Saturday, August 16, 2014

Globalisation bites back.

One of the reasons why India was being tricked to sign a 4 year ' peace clause ' on agriculture by western countries, while agreeing to a full Trade Facilitation Deal, has now been exposed. The Eurozone economy grew only 0.2% in the second quarter after growing at 0.8% in the first. The biggest economy, Germany contracted by 0.2% from the first quarter, Italy also contracted while France was flat. The European Central Bank had forecast a growth of 1% for 2014 but now it seems that growth will be an anemic 0.5-0.7% this year and maybe 1% next year. What is really worrying economists is the threat of deflation as the inflation rate came in at only 0.4%. Japan contracted by 6.8% in the second quarter because the sales tax was increased from 6 to 8% from 1 April.
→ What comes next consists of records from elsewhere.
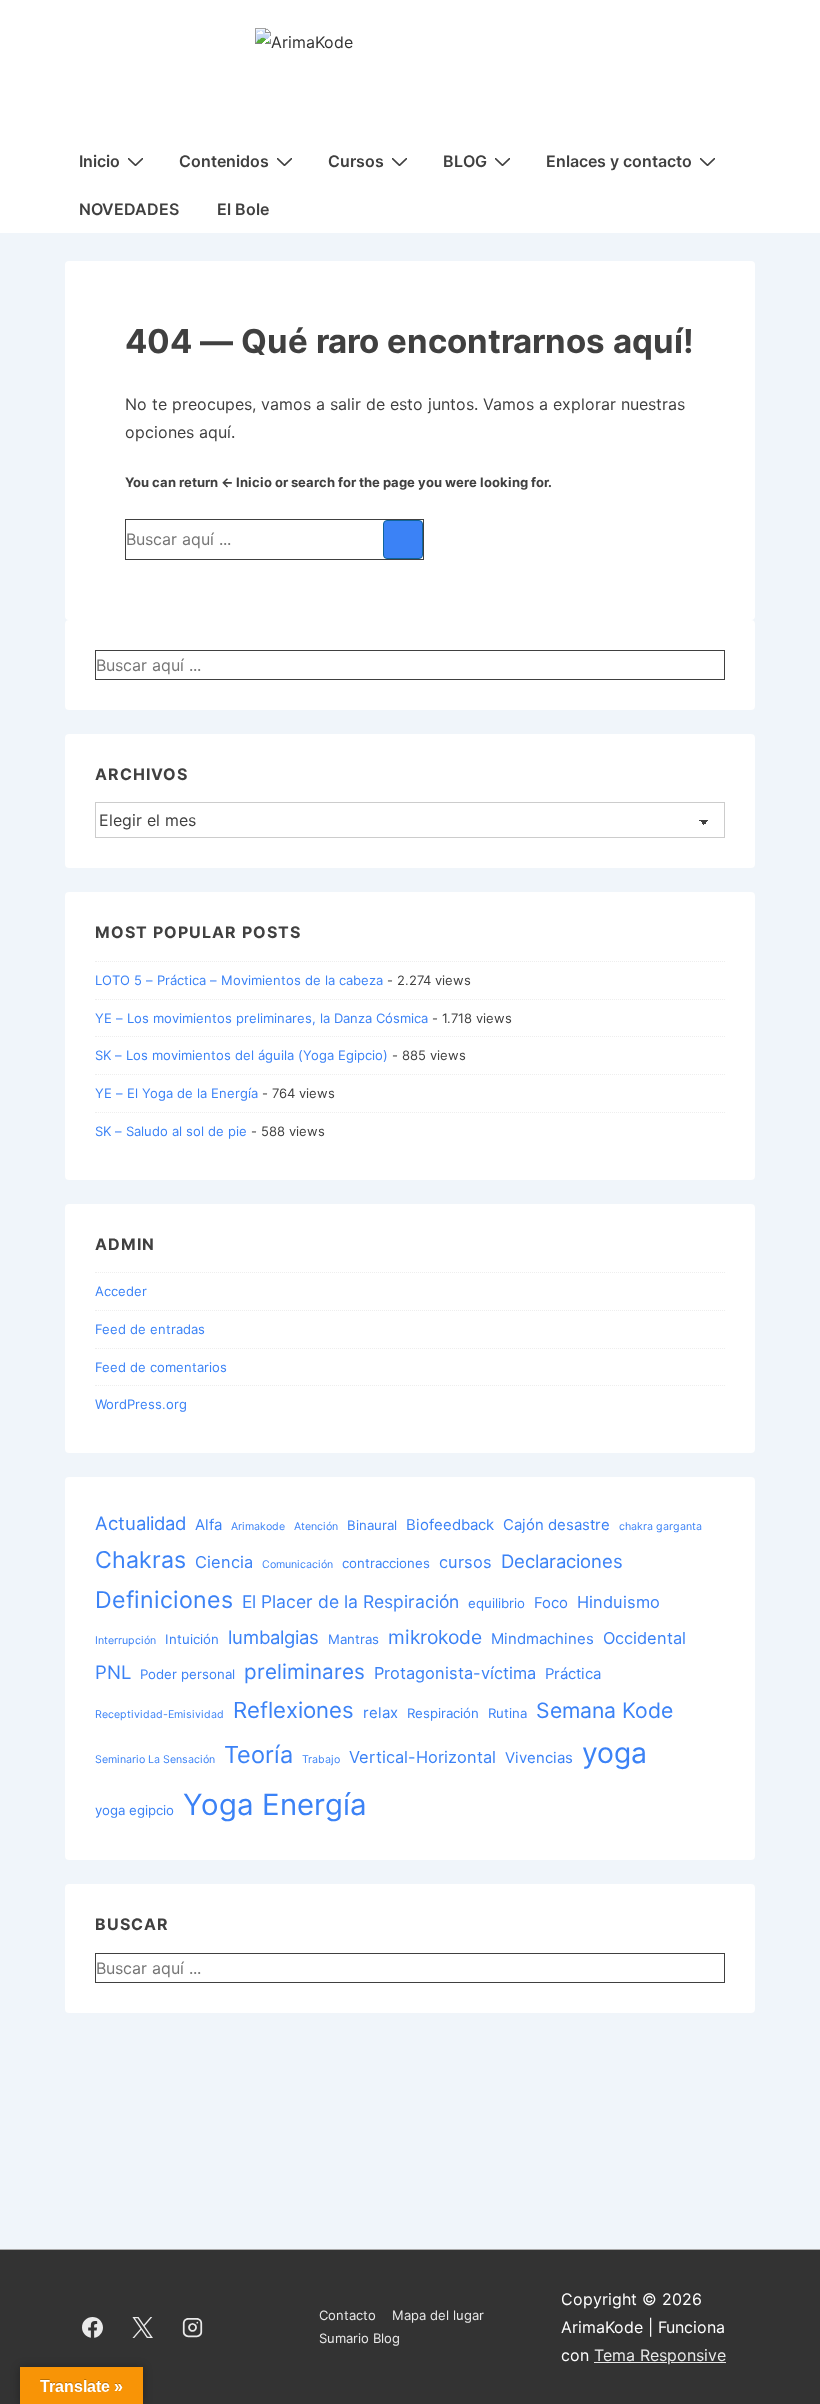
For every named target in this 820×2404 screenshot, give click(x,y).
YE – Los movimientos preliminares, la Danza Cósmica (261, 1018)
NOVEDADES (129, 209)
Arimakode (258, 1526)
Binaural (372, 1525)
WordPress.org (141, 1404)
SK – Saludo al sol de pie (171, 1131)
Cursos (356, 161)
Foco (551, 1603)
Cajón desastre (556, 1525)
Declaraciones (562, 1561)
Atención (316, 1526)
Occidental (644, 1638)
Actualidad (140, 1523)
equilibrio (496, 1603)
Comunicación (297, 1564)
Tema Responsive (660, 2355)
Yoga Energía (275, 1804)
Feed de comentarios (161, 1367)
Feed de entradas (150, 1329)
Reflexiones (293, 1709)
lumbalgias (273, 1637)
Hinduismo (618, 1602)
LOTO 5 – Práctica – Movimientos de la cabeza (239, 980)
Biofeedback (450, 1525)
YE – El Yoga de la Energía (176, 1093)
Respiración (443, 1713)
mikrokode (435, 1637)
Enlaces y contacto (619, 161)
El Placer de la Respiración (350, 1601)
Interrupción (125, 1640)
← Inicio (246, 482)
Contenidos (224, 161)
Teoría (258, 1754)
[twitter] (143, 2327)
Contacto (347, 2315)
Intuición (192, 1639)
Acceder (121, 1291)
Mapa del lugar (438, 2315)
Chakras (140, 1560)
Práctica (573, 1674)
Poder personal (187, 1674)
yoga (614, 1753)
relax (380, 1713)
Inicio (99, 161)
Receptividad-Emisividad (159, 1714)
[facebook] (93, 2327)
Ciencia (224, 1562)
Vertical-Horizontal (422, 1757)
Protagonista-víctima (455, 1673)
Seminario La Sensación (155, 1759)
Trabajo (321, 1759)
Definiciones (164, 1600)
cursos (465, 1562)
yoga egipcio (134, 1810)
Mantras (353, 1639)
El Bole (243, 209)
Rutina (507, 1713)
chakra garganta (660, 1526)
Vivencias (539, 1758)
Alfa (208, 1525)
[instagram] (193, 2327)
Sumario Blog (359, 2338)
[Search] (403, 539)
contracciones (386, 1563)
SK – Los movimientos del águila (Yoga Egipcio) (241, 1055)
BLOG (465, 161)
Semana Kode (604, 1710)
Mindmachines (542, 1639)
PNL (113, 1672)
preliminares (304, 1671)
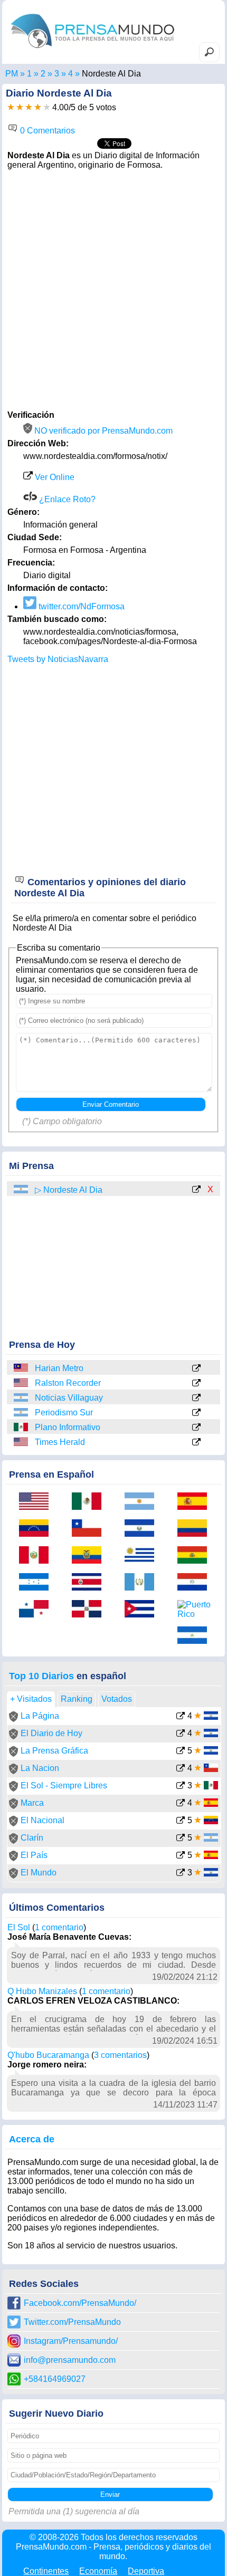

This is the most graphic illustration of how high taxes reduce growth by cutting consumption, even in the world's third largest economy. Will Indian politicians learn? We doubt it. Volume of consumption fell by 2% in India as inflation is multiplied by VAT and Service taxes, higher than in Japan. The US economy grew 4% in the second quarter but here too manufacturing has not improved. While Europe resorted to austerity and drastically cut spending to reduce deficits the US did the opposite with the Federal Reserve buying bonds worth $85 billion every month to increase liquidity. It is now cutting this down by $10 billion every month and will stop it altogether in a couple of months. With interest rates at zero percent a lot of this money was coming into emerging economies, including India, strengthening our currencies and creating asset price bubbles in stocks and real estate which could fall severely once the stimulus stops. Asset price bubbles are not restricted to developing countries only. There is a possibility of another market crash in western countries. Reserve Bank Governor, Raghuram Rajan is warning of such a crash and is building up foreign exchange reserves to combat a sudden fall of the rupee. Banks are up to their old tricks as politicians cravenly surrendered to their pressure not to increase regulations. Pharma companies in the US are buying foreign companies so as to shift their tax base to a country with lower rates. Maybe other companies will follow suit. Western countries thought that globalisation would allow them to exploit weaker countries. They may yet find that it has bitten them the hardest.